Task inputs below:

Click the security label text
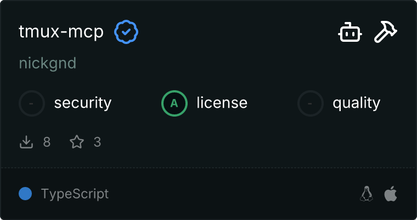 pyautogui.click(x=83, y=103)
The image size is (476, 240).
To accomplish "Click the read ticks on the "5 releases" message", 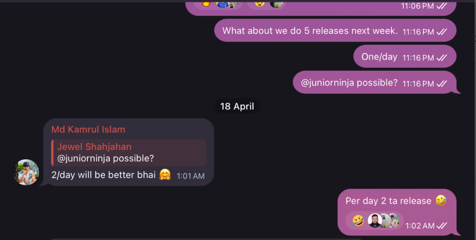I will 441,32.
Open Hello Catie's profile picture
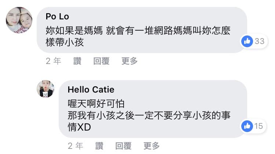The width and height of the screenshot is (275, 154). coord(45,89)
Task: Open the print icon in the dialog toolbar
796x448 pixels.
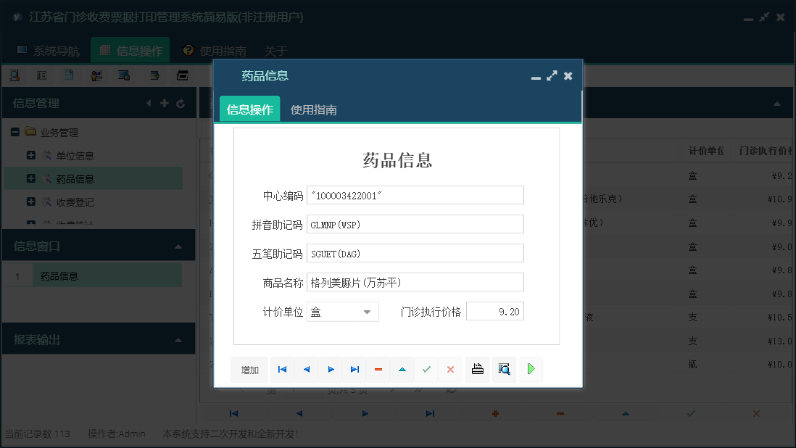Action: (477, 369)
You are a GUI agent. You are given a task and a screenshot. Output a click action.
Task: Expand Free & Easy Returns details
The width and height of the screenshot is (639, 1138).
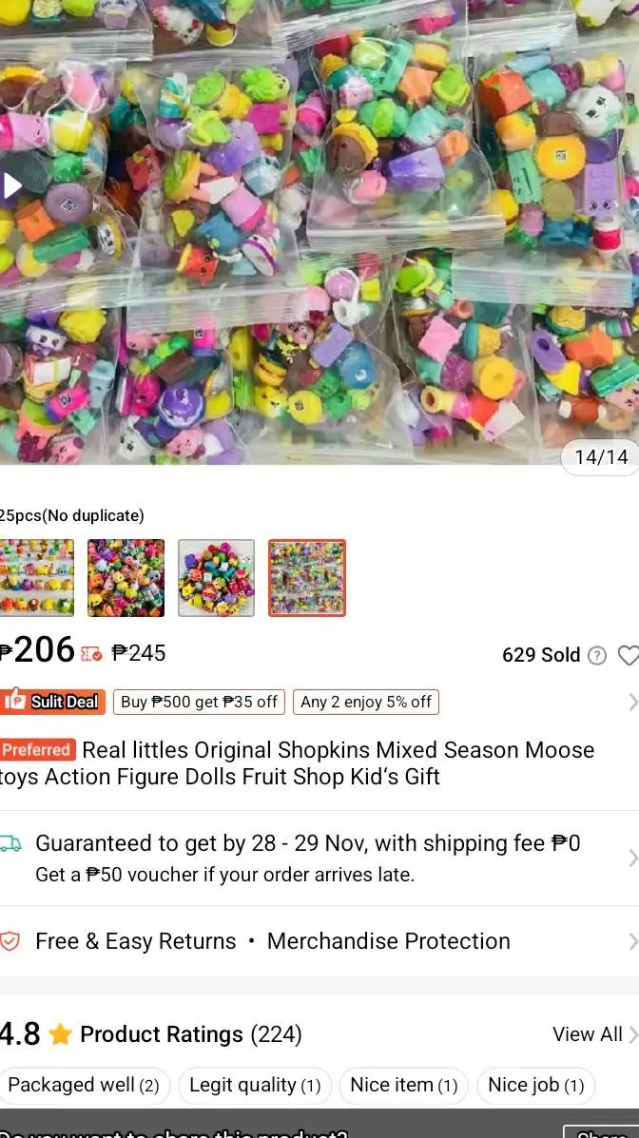pos(631,941)
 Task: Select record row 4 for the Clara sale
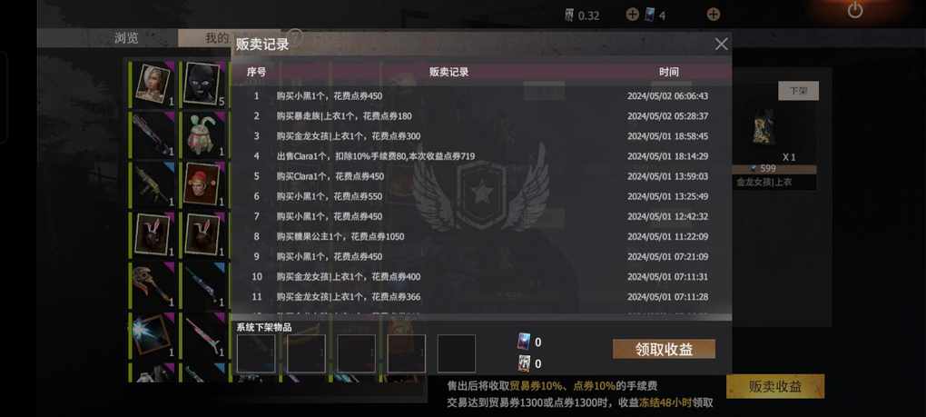481,156
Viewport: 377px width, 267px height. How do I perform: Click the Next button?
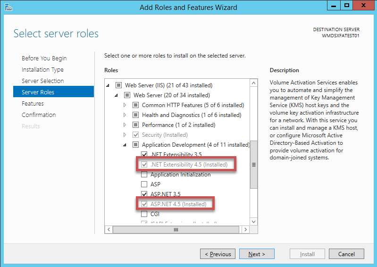pyautogui.click(x=256, y=254)
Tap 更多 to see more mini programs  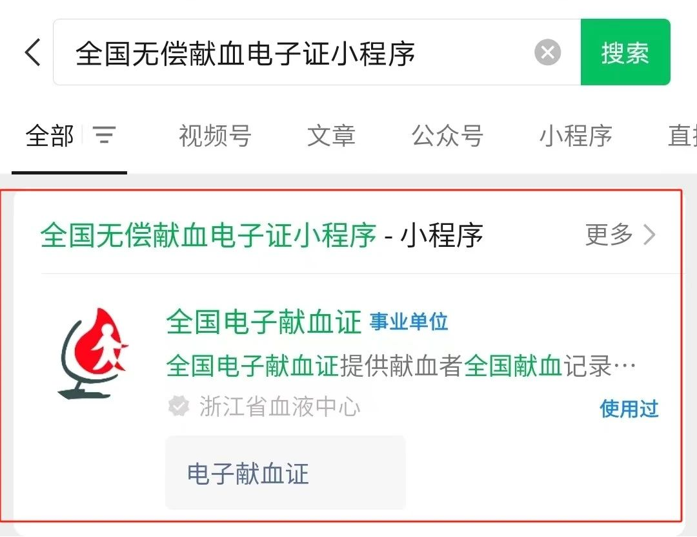609,234
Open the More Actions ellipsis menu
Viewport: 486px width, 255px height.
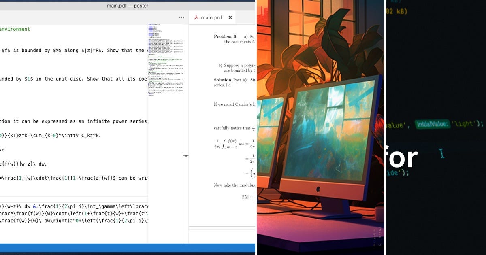[x=181, y=17]
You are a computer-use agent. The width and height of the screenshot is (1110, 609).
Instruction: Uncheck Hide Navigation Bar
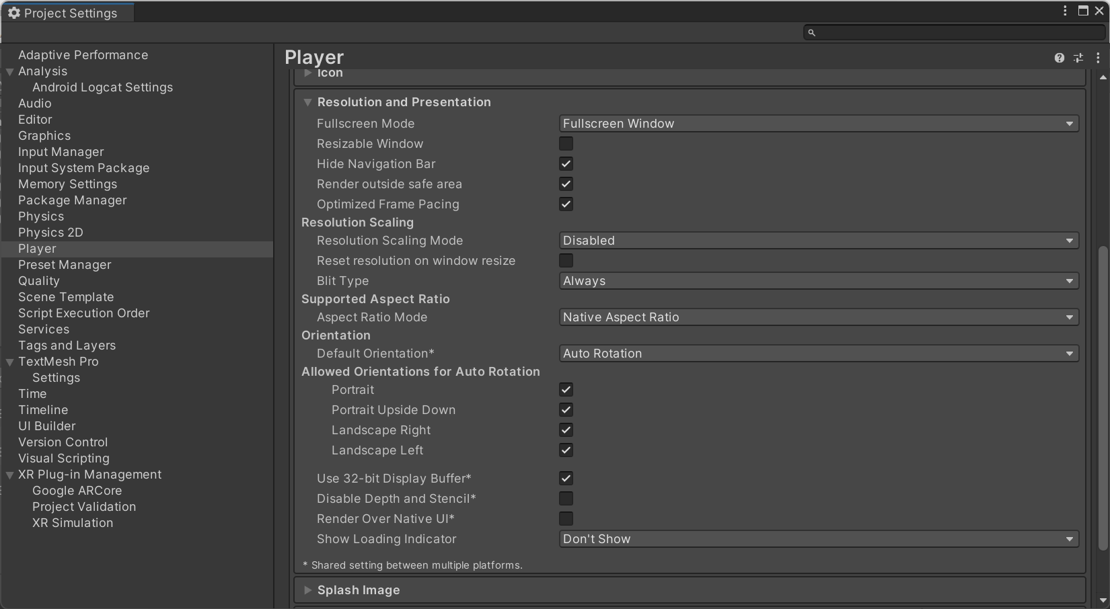(x=566, y=164)
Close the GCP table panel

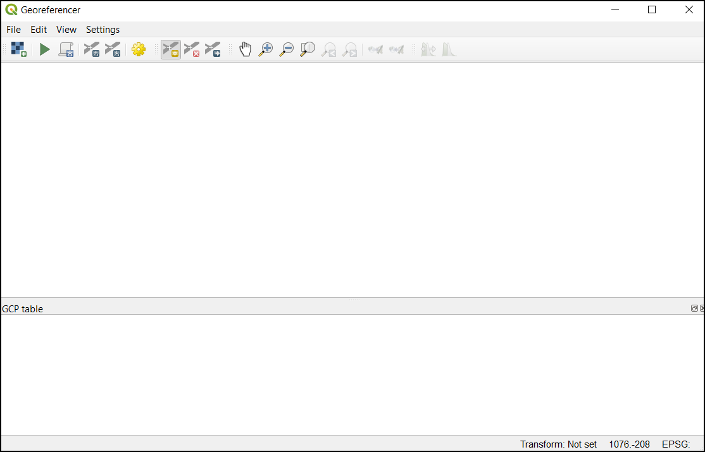(x=702, y=308)
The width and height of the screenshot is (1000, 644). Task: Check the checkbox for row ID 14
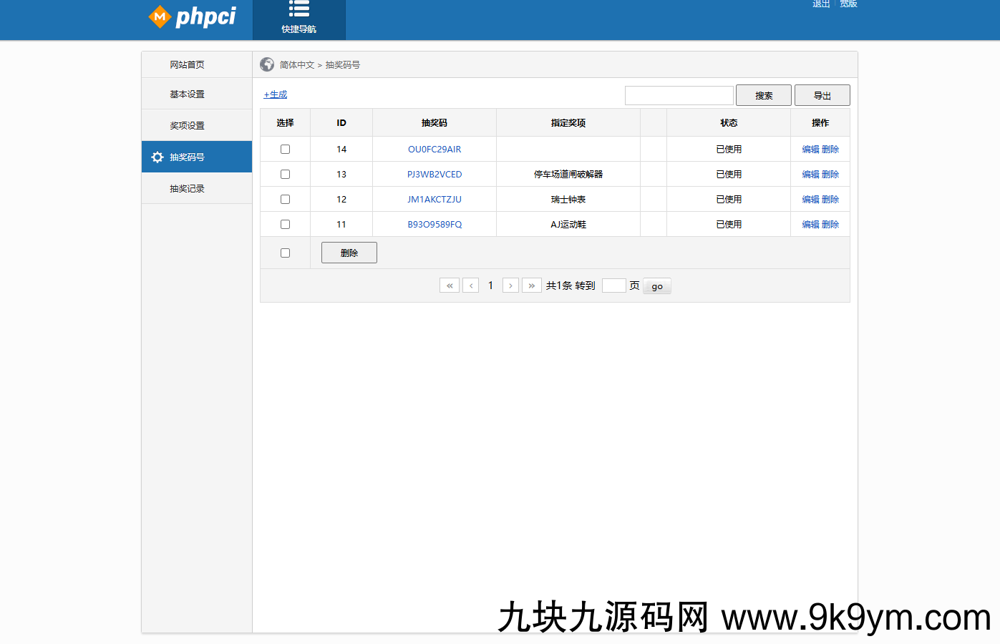pos(285,149)
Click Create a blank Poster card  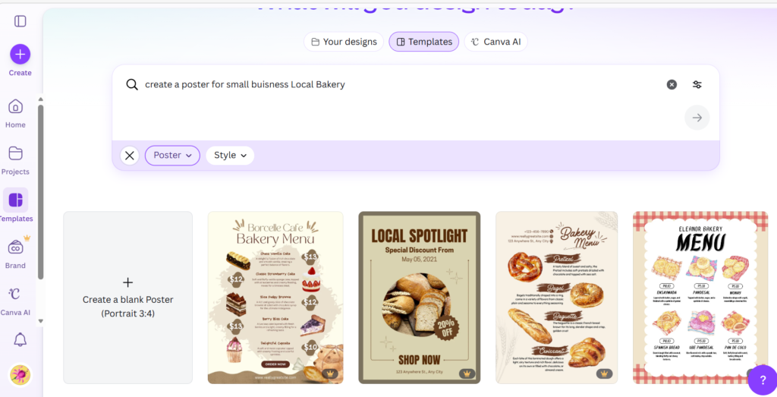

End of Task inputs.

**Action item**
Tally how many lines of the data include the word "agent". Write the number and nothing else.

**Answer to this problem**
2